• _Seitenauszug_:
Museen haben sich längst von den Zeiten vollgestopfter Vitrinen verabschiedet. In München und Manching erproben Ausstellungsmacher neue Vermittlungswege.
Staunend vor einem jahrtausendealten Original zu stehen ist das eine – aber die meisten Museumsgäste sind heute damit nicht mehr zufrieden. Längst haben sich auch Institutionen von vollgestopften Vitrinen verabschiedet.
So stellt man auch in der kürzlich wiedereröffneten archäologischen Staatssammlung in München nicht mehr hunderte Gewandfibeln aus, sondern beschränkt sich auf einige, wenngleich spektakulär inszenierte Stücke. Eine der Fibeln ist im Original und daneben als 3-D-Modell zu sehen.
Das ist mehr als eine technikverliebte Spielerei, wie Professor Rupert Gebhard, Direktor der Sammlung, erklärt. „Keltische Kunst ist auf dreidimensionales Betrachten ausgelegt. Dazu hatte man früher ein paar Ansichtszeichnungen, damit konnte man aber nicht richtig verstehen, wie die Objekte funktionieren. Man hätte sie drehen müssen, denn dann verwandelt sich beispielsweise ein Menschenkopf in ein Tier oder ein Monster. Diese Haptik kann können nun anhand des 3-D-Modells endlich auch unsere Besucher sehr gut nachvollziehen.“
Ab in die virtuelle Realität
Auch das Tochtermuseum in Manching geht digital längst neue Wege. Zusammen mit Studierenden der Hochschule Darmstadt und der Virtual Reality Agentur videoreality/TimeLeapVR wurde hier eine erweiterte Realität für eine ehemals analoge Ausstellung entwickelt. Auf der Homepage des Museums kann man das Spiel ausprobieren und sich so auf die Suche nach den keltischen Artefakten machen.

• _Quelldaten_:
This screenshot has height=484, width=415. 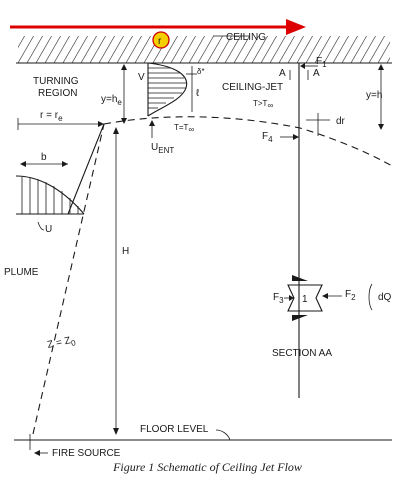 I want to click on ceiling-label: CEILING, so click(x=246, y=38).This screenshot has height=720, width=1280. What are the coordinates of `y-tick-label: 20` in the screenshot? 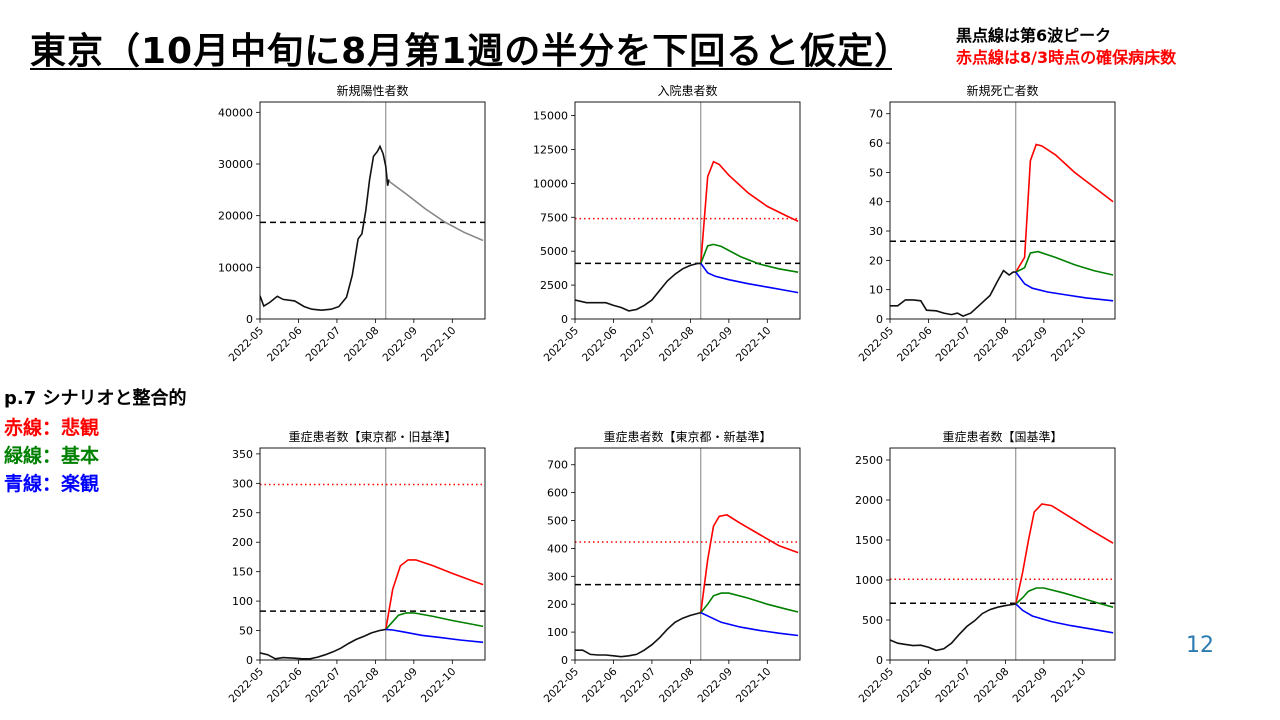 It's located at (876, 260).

• _Zu erledigende Aufgaben_:
• a. Gib aus dem Seitenauszug über die Museen den Abschnitt von "Museen haben sich" bis einschließlich "3-D-Modell zu sehen." wortgetreu aus.
• b. Wer leitet laut dem Seitenauszug über die Museen die archäologische Staatssammlung in München?
• c. Führe den Seitenauszug über die Museen in München und Manching im Anschluss an seinen letzten Satz weiter.
Die Daten haben mit dem Seitenauszug über die Museen nichts zu tun.

• _Antworten_:
• a.
Museen haben sich längst von den Zeiten vollgestopfter Vitrinen verabschiedet. In München und Manching erproben Ausstellungsmacher neue Vermittlungswege.
Staunend vor einem jahrtausendealten Original zu stehen ist das eine – aber die meisten Museumsgäste sind heute damit nicht mehr zufrieden. Längst haben sich auch Institutionen von vollgestopften Vitrinen verabschiedet.
So stellt man auch in der kürzlich wiedereröffneten archäologischen Staatssammlung in München nicht mehr hunderte Gewandfibeln aus, sondern beschränkt sich auf einige, wenngleich spektakulär inszenierte Stücke. Eine der Fibeln ist im Original und daneben als 3-D-Modell zu sehen.

• b. Professor Rupert Gebhard.

• c.
Der VR-Spezialist Michael Gödde, der zusammen mit seinem Mitgründer Julian Hölgert die Studierenden betreut hat, ist sehr zufrieden: „Das Spiel entstand aus einem Studienprojekt im Bachelor-/Masterstudiengang. Eigentlich ging es darum, im Projektmanagement praktische Erfahrungen in einem realitätsnahen Projektumfeld zu sammeln und dabei mit dem Museum einen eben nicht nur fiktiven Kunden als Gegenüber zu haben. Dass dabei wirklich eine spielbare Web-Anwendung entstanden ist, war ein toller Mehrwert und verdankt sich dem hohen Engagement der Studierenden.“
Die Münchner Archäologen Brigitte Haas-Gebhard und Holger Wendling haben die Darmstädter Gruppe fachlich betreut. Ein weiteres Spiel ist am Münchner Haupthaus gerade in der Erprobungsphase. Dafür muss man sich allerdings in das Museum begeben. Dort geht es dann mittels Tablets durch die Ausstellung, auf einer technisch weiterentwickelten Version einer Schnitzeljagd. Allein oder in Gruppen von bis zu sechs Personen gilt es, in einer Augmented Reality Umgebung mit dem Tablet archäologisches Wissen einzusammeln und Rätsel zu lösen.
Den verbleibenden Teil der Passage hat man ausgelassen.